The burgeoning US-China agriculture-trade relationship was evident late last week when the first-ever bulk shipment of American grain sorghum reached the Asian nation.
The 2.36 million bushel shipment, the first of several scheduled for China this year, reached the port city of Guangzhou, the south China city historically known as Canton, on Oct. 18.
The cargo is designated for animal feed and demonstrates the continued modernization of China’s feed industry, according to Bryan Lohmar, US Grains Council director in China.
“The Council believes US sorghum has significant potential to become a regular feed ingredient in China,” he said. “Sorghum imports from the United States can help keep food prices low and improve China’s overall food security.”
Sorghum, a grain, is among the most efficient crops in conversion of solar energy and use of water. It is known as a high-energy, drought tolerant crop, according to the National Sorghum Producers.
Sorghum was planted on approximately 6.2 million US acres in 2012, with Kansas, Texas, Louisiana, Arkansas and South Dakota the top five-Sorghum producing states.
A significant amount of US sorghum is exported to international markets where it is used for animal feed and ethanol production.
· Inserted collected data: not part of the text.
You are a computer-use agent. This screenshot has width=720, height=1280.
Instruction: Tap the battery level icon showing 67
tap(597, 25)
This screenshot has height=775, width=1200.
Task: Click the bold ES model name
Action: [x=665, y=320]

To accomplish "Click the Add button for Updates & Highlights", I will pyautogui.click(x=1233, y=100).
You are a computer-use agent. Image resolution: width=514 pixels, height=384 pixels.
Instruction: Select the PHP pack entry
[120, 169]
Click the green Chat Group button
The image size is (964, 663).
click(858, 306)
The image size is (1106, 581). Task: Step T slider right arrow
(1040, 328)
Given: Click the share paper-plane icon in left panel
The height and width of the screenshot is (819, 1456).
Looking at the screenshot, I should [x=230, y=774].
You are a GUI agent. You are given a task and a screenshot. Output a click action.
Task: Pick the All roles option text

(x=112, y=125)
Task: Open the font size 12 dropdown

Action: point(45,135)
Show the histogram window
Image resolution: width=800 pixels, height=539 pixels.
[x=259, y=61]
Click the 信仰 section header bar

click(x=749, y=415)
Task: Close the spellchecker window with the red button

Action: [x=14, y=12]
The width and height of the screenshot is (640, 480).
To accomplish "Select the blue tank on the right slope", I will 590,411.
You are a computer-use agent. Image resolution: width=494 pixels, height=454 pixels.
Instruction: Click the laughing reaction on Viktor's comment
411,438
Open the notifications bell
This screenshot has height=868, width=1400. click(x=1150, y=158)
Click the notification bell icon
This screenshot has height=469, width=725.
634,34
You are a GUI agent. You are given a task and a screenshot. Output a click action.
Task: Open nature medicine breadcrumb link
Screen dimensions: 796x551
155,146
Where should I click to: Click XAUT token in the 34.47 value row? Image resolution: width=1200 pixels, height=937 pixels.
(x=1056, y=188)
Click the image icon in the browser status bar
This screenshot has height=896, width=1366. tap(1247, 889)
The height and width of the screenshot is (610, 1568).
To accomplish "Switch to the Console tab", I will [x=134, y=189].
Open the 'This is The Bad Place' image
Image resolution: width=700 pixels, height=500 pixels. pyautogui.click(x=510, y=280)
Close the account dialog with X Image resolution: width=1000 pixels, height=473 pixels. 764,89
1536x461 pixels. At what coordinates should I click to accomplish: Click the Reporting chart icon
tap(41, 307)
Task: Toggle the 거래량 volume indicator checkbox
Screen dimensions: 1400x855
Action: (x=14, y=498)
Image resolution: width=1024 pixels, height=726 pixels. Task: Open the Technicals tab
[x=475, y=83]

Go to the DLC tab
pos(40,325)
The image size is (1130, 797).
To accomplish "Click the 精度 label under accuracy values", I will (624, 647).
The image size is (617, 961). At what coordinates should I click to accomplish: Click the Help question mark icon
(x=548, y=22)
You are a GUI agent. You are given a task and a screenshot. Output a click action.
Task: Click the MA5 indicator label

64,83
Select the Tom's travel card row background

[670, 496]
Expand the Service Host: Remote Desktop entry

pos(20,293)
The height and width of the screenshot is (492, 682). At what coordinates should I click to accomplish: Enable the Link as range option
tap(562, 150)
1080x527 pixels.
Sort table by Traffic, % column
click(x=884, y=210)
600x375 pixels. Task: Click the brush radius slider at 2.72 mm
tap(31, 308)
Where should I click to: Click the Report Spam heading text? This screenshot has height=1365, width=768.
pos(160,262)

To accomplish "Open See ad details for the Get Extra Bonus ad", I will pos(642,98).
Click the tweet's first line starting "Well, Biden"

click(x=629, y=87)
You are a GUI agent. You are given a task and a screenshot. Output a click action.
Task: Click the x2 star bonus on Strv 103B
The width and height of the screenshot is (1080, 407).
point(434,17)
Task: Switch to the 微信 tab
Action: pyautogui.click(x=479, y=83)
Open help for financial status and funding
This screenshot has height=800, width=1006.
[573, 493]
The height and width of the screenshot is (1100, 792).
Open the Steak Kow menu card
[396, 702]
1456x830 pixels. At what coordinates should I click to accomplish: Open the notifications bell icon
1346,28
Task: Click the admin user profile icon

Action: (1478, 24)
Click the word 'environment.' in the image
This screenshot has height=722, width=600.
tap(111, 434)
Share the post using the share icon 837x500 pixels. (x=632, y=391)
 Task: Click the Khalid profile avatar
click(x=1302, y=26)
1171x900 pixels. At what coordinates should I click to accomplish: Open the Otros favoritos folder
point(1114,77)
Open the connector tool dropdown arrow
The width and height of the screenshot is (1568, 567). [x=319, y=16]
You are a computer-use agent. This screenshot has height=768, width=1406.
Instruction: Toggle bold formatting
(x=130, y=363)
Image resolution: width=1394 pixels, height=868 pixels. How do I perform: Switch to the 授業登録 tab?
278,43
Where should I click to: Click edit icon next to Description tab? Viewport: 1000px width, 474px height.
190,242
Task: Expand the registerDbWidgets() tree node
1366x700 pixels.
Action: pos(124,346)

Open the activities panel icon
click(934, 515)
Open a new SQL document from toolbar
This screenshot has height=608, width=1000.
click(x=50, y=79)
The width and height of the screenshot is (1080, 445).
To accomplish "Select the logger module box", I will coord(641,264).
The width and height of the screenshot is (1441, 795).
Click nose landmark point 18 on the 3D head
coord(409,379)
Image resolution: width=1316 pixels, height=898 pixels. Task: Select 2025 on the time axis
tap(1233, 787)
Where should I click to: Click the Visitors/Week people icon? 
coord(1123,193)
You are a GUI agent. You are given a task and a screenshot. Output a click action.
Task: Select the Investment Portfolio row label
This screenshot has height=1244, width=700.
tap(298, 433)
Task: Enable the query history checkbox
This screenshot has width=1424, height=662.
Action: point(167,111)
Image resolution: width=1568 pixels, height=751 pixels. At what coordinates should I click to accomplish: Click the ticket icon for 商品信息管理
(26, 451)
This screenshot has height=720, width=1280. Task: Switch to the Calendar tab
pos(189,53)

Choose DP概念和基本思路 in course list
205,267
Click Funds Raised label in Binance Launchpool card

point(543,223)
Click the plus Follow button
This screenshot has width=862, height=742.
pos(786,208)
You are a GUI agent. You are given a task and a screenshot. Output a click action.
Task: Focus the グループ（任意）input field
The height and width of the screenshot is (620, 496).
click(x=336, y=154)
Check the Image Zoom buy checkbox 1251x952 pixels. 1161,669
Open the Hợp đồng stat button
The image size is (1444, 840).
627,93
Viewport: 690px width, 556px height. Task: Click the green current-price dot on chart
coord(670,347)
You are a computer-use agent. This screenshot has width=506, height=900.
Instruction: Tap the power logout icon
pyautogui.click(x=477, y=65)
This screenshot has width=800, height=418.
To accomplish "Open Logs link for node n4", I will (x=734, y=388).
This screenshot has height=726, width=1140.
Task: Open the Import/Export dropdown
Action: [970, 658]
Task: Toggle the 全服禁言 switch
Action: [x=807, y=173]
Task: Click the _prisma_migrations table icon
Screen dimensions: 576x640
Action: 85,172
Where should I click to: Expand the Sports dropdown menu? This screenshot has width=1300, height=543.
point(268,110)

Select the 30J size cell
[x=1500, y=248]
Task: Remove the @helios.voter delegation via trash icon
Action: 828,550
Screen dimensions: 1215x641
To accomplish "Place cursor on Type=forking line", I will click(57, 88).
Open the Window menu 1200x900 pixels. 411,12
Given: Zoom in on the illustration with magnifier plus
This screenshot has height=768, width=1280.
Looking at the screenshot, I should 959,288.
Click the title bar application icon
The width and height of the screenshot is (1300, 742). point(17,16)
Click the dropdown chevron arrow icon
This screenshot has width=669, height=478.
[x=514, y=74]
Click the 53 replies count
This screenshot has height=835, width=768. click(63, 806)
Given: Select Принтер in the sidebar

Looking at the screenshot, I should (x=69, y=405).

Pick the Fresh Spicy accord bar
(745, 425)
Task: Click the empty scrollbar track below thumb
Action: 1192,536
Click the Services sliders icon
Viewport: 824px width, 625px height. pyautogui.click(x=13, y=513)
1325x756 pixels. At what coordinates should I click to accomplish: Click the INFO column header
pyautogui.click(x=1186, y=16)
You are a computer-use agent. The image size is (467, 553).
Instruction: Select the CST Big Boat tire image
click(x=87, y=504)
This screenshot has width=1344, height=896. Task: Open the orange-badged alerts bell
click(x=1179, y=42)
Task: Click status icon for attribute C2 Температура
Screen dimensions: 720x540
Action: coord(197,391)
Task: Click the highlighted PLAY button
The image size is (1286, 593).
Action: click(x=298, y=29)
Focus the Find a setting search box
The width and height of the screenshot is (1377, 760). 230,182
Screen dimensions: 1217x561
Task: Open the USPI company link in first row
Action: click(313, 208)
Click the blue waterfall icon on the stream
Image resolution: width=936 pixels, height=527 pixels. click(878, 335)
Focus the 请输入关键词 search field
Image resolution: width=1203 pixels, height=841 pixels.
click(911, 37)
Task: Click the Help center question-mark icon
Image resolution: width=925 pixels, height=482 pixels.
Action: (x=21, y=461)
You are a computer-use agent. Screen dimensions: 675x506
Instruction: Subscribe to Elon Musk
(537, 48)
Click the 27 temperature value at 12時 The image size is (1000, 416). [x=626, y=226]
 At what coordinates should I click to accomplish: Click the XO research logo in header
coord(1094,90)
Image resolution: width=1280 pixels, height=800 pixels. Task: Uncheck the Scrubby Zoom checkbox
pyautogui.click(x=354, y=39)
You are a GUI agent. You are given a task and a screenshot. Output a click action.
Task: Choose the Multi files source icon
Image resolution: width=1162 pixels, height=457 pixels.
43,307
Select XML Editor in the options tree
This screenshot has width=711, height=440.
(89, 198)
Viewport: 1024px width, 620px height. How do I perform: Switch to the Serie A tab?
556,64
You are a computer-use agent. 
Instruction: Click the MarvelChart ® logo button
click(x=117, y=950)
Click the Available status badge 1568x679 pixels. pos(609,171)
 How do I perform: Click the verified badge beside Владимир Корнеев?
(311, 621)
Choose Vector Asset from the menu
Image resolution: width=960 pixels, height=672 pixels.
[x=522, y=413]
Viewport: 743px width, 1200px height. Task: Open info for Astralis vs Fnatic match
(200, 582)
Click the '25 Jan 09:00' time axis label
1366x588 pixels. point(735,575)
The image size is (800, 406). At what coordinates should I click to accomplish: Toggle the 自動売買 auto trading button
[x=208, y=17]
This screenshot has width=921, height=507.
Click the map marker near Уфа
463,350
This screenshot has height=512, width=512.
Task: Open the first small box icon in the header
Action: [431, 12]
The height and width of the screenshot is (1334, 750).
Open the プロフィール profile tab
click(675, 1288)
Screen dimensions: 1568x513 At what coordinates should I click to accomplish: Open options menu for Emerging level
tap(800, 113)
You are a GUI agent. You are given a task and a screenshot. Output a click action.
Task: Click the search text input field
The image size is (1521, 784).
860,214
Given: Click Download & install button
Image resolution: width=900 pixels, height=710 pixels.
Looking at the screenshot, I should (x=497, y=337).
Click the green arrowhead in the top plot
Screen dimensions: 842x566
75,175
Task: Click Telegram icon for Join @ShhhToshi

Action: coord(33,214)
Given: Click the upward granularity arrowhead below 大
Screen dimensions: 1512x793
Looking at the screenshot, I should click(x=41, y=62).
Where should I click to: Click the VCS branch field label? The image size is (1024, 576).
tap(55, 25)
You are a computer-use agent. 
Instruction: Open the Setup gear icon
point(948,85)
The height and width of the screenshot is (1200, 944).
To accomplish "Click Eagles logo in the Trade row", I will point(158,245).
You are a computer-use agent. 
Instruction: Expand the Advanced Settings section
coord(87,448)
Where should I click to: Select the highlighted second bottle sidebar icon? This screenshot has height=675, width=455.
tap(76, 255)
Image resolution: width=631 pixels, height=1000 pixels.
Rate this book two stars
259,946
Indications are that China could purchase a significant share of the 2013 US sorghum crop.
“As of this month there are approximately 20 Panamax vessels sold of US sorghum to China, which represents around 1.1 to 1.2 million tons (43.3 to 47.2 million bushels),” said Alvaro Cordero, manager of global trade for the US Grains Council.
US sorghum growers are benefitting from restrictions on corn imports caused by China’s tariff rate quota, according to Southeast Farm Press.
“With China’s meat consumption growing and subsequent growth in feed demand, the United States is in a unique position, both in its capacity to produce and its variety of products, to respond and meet China’s feed-grain needs,” US Grains Council Chairman Julius Schaaf said.